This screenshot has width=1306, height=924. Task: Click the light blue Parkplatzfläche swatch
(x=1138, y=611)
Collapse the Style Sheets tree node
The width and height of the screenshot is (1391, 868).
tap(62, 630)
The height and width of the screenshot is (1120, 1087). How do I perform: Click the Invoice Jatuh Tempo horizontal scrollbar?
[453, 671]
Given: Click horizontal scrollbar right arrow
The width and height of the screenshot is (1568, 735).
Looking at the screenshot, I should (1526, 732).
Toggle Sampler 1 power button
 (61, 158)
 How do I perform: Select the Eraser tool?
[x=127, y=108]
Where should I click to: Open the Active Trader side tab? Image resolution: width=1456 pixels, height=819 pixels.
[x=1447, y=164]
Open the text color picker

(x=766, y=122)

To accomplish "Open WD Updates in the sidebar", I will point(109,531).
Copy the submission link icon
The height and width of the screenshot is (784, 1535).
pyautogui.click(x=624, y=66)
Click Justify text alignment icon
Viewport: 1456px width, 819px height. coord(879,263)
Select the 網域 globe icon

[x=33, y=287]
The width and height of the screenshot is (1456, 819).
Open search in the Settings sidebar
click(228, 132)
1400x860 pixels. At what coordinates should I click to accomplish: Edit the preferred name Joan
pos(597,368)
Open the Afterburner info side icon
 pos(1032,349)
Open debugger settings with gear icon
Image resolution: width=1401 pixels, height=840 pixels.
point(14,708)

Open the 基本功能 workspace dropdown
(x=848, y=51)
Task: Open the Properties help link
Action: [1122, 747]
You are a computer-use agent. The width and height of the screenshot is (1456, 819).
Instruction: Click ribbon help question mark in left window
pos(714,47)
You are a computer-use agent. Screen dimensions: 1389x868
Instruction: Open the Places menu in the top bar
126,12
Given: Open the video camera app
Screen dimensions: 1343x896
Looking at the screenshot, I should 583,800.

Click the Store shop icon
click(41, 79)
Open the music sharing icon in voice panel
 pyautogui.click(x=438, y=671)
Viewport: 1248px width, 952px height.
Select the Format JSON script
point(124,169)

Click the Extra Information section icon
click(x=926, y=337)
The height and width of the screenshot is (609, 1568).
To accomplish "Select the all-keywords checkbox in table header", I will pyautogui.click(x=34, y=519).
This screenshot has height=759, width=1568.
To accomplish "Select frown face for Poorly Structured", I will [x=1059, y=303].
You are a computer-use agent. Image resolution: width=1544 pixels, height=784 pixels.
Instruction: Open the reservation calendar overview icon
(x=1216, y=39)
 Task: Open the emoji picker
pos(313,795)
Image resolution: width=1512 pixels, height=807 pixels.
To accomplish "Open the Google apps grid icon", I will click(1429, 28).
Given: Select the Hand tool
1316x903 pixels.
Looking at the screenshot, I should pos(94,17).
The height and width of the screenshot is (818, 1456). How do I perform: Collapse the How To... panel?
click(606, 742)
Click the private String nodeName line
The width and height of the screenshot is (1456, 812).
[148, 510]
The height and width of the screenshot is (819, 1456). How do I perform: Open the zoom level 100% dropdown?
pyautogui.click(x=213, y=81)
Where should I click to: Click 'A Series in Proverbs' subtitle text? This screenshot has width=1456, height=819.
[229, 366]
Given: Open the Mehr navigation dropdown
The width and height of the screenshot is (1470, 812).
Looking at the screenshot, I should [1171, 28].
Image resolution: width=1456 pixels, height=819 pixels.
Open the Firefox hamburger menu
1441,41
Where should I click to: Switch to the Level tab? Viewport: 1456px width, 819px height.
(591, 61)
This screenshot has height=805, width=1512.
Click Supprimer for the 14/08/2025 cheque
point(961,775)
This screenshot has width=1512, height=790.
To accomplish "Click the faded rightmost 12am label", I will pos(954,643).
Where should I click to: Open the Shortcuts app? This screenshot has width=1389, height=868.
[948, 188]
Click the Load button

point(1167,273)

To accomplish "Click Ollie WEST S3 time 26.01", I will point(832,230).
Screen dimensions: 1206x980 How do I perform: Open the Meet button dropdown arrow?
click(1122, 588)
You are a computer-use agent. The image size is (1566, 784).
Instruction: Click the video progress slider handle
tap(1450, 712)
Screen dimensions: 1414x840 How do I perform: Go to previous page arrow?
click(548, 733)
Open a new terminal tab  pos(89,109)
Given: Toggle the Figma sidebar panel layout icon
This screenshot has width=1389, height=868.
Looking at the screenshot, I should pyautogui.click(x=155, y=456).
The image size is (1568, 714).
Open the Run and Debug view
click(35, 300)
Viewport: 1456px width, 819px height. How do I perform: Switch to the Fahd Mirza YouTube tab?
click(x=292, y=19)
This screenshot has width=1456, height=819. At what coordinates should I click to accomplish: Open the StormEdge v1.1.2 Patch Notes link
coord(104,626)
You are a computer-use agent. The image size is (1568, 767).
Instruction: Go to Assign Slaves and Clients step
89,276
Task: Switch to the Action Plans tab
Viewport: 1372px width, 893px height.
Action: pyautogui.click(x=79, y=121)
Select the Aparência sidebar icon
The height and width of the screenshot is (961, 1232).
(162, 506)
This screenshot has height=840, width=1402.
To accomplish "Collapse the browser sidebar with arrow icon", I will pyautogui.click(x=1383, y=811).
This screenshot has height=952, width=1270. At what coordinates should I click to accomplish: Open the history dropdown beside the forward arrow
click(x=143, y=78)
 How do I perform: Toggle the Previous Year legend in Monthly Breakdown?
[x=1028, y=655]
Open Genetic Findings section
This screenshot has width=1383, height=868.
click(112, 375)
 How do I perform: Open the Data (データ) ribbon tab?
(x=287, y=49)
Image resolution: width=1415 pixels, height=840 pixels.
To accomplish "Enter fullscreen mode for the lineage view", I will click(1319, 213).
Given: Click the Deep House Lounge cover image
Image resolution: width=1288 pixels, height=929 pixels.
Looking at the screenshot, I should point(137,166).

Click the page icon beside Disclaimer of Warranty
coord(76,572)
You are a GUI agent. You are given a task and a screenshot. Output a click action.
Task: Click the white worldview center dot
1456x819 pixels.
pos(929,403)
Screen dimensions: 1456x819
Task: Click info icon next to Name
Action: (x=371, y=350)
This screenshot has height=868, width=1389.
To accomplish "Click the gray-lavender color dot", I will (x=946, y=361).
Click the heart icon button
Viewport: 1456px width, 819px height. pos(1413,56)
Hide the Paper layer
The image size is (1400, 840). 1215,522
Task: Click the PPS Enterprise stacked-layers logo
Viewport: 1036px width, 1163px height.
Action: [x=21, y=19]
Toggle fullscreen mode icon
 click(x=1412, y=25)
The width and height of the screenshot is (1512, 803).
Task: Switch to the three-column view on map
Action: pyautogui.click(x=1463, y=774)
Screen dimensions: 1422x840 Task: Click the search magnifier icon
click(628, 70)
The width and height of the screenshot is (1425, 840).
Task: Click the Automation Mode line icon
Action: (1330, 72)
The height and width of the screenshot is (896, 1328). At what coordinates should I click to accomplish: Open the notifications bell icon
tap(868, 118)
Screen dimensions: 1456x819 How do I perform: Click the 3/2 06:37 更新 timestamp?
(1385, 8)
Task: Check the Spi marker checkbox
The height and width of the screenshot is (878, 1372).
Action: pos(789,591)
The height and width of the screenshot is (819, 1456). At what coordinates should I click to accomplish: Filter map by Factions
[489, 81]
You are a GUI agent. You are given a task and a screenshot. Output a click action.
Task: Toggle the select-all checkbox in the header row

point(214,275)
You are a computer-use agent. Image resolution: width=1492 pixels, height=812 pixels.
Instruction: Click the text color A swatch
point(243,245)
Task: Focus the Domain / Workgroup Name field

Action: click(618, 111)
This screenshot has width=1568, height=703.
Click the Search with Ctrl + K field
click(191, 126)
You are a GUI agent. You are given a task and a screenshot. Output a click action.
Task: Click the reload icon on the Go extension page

WORK TASK: Transcribe only the lines from the beginning of the entries to the line with "Given: Click horizontal scrollbar right arrow", inclusive, exactly as written.

RESPONSE BOX:
This screenshot has width=1306, height=924. Task: Click the light blue Parkplatzfläche swatch
(x=1138, y=611)
Collapse the Style Sheets tree node
The width and height of the screenshot is (1391, 868).
tap(62, 630)
The height and width of the screenshot is (1120, 1087). How do I perform: Click the Invoice Jatuh Tempo horizontal scrollbar?
[453, 671]
Given: Click horizontal scrollbar right arrow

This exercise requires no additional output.